Redazione: Dicevi che ti veniva naturale parlare agli altri di Buddismo, vero?
MARIA AMELIA: Io ho fatto tantissimo shakubuku, anche in situazioni magari da evitare! Forse l’importante è anche un po’ prendersi in giro. Se tu dici: «Scusa, sono fanatica, te lo voglio proprio dire, poi vedi tu», l’altro si ammorbidisce e ti sopporta. Se ripenso a tutte le situazioni, magari in aereo a degli sconosciuti… Mio zio aveva il morbo di Alzheimer, andai da lui a Milano e gli dissi: «Devi fare questa cosa». Gli scrissi Nam-myoho-renge-kyo su un foglietto e tornai a Roma. Dopo una settimana mi chiamano i miei arrabbiatissimi: «Ma cosa hai fatto allo zio? L’altro giorno sono arrivati dei clienti giapponesi e lui li ha messi sul terrazzino a fare Nam-myoho-renge-kyo! Ora gira con questo foglietto e lo fa fare a tutti». Io andavo come un treno, con una spregiudicatezza quasi comica.

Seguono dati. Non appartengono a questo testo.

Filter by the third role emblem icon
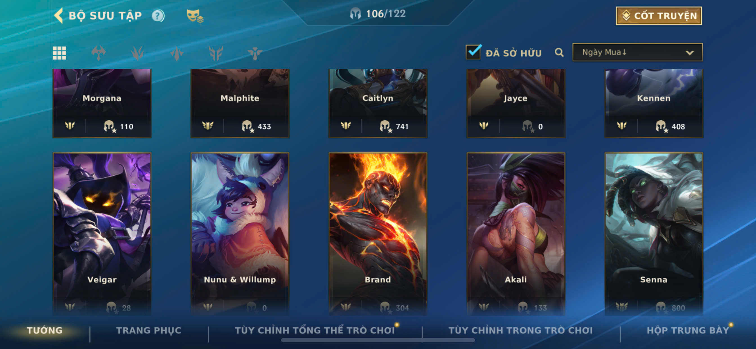Viewport: 756px width, 349px height. pyautogui.click(x=177, y=53)
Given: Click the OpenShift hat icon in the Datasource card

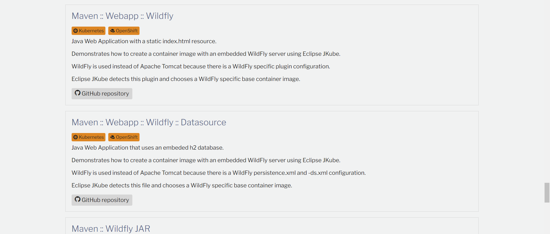Looking at the screenshot, I should 113,137.
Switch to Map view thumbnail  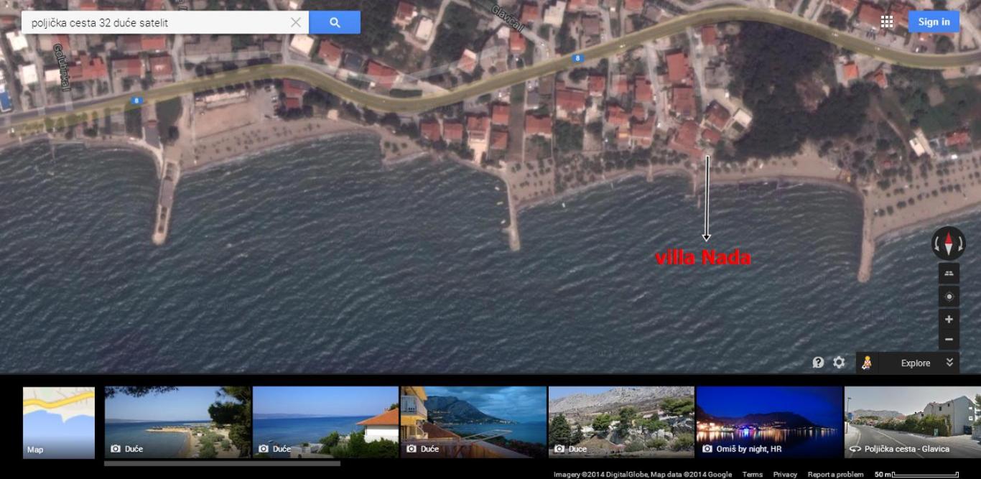[x=59, y=422]
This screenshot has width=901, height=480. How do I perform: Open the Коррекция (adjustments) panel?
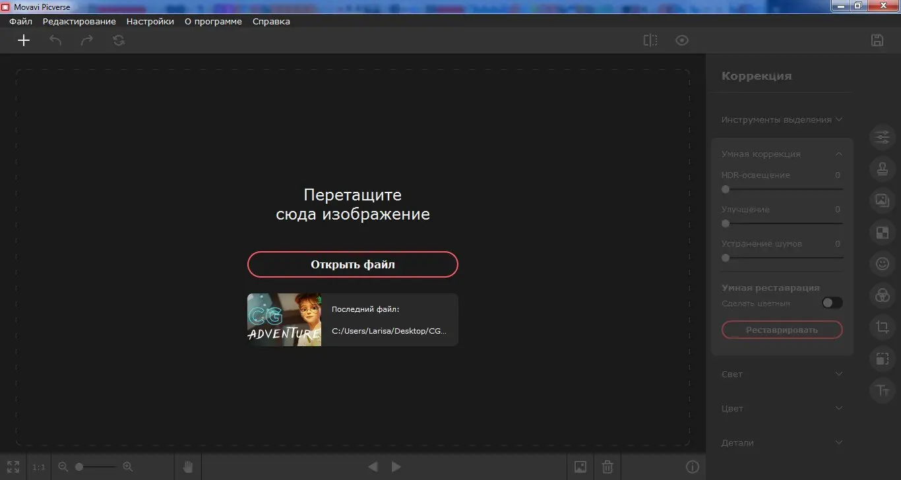pyautogui.click(x=883, y=137)
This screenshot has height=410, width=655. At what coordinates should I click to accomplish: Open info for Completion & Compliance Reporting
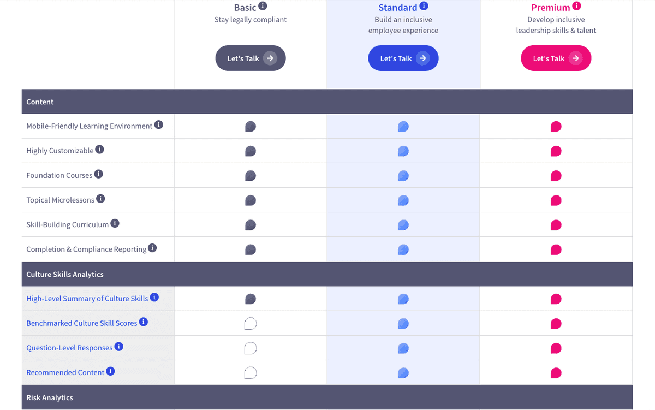coord(152,248)
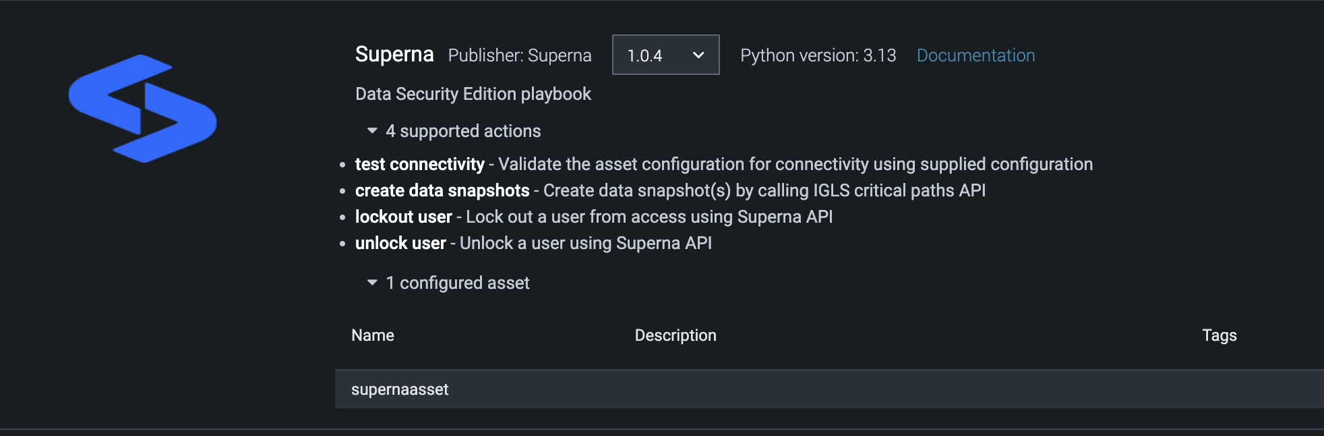Image resolution: width=1324 pixels, height=436 pixels.
Task: Click the lockout user action name
Action: pos(403,217)
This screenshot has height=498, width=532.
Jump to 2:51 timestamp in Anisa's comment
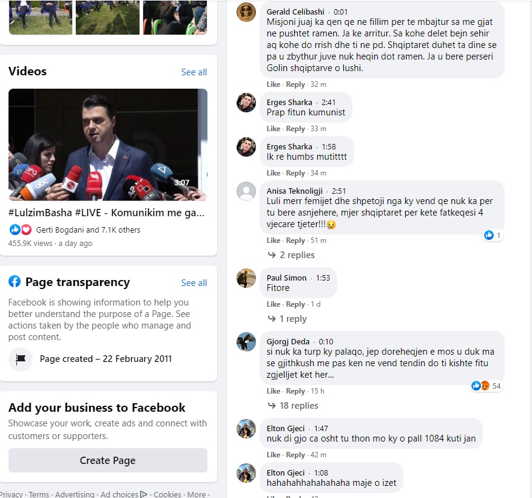(x=338, y=191)

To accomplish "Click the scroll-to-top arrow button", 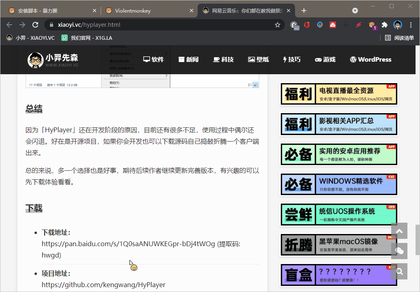I will click(399, 231).
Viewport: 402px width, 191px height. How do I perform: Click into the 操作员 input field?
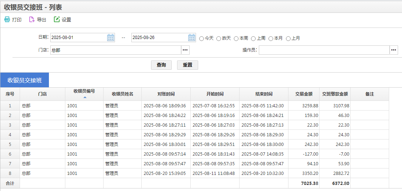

Redazione: Come vedi il rapporto tra la tua pratica e il tuo lavoro di attrice?
MARIA AMELIA: Praticare mi aiuta a difendermi un po’ da me stessa, perché col mio lavoro è facile montarsi la testa. In teatro, per esempio. È difficile che dieci idraulici aggiustino lo stesso lavandino, invece è normale che dieci attori facciano lo stesso spettacolo. Allora è necessario ricordarsi che tutti devono stare bene, che devi rispettare gli altri: è lì che vinci. Anche se non è immediato e naturale, la regola è semplicissima ed efficace: se tu dai agli altri, ti torna tutto indietro. Ma sulla scena o davanti alla telecamera è facile illudersi e pensare: «Se metto in ombra l’altro, esco più io». Il farmi notare questa cosa è un regalo tremendo che la pratica mi fa.
E poi la pratica mi aiuta anche nei momenti di stanchezza. Come quando a teatro fai 300 volte lo stesso spettacolo, e arrivi magari alla domenica pomeriggio, che di solito ci sono le signore anziane e la platea ti sembra uno schermo pieno di riflessi per via di tutti i loro occhiali da vista… Basta, io ho solo voglia di prendere il treno e tornare dai miei bambini! Sentire invece che puoi alzare lo stato vitale a 500 persone che hai davanti, ti dà un’energia… che tu riesci a dare e che poi alla fine ti torna indietro. Ho imparato che la gratitudine, e riuscire a lodare prima che a criticare – anche a lodare se stessi pur senza compiacersi dei propri difetti – sono chiavi straordinarie.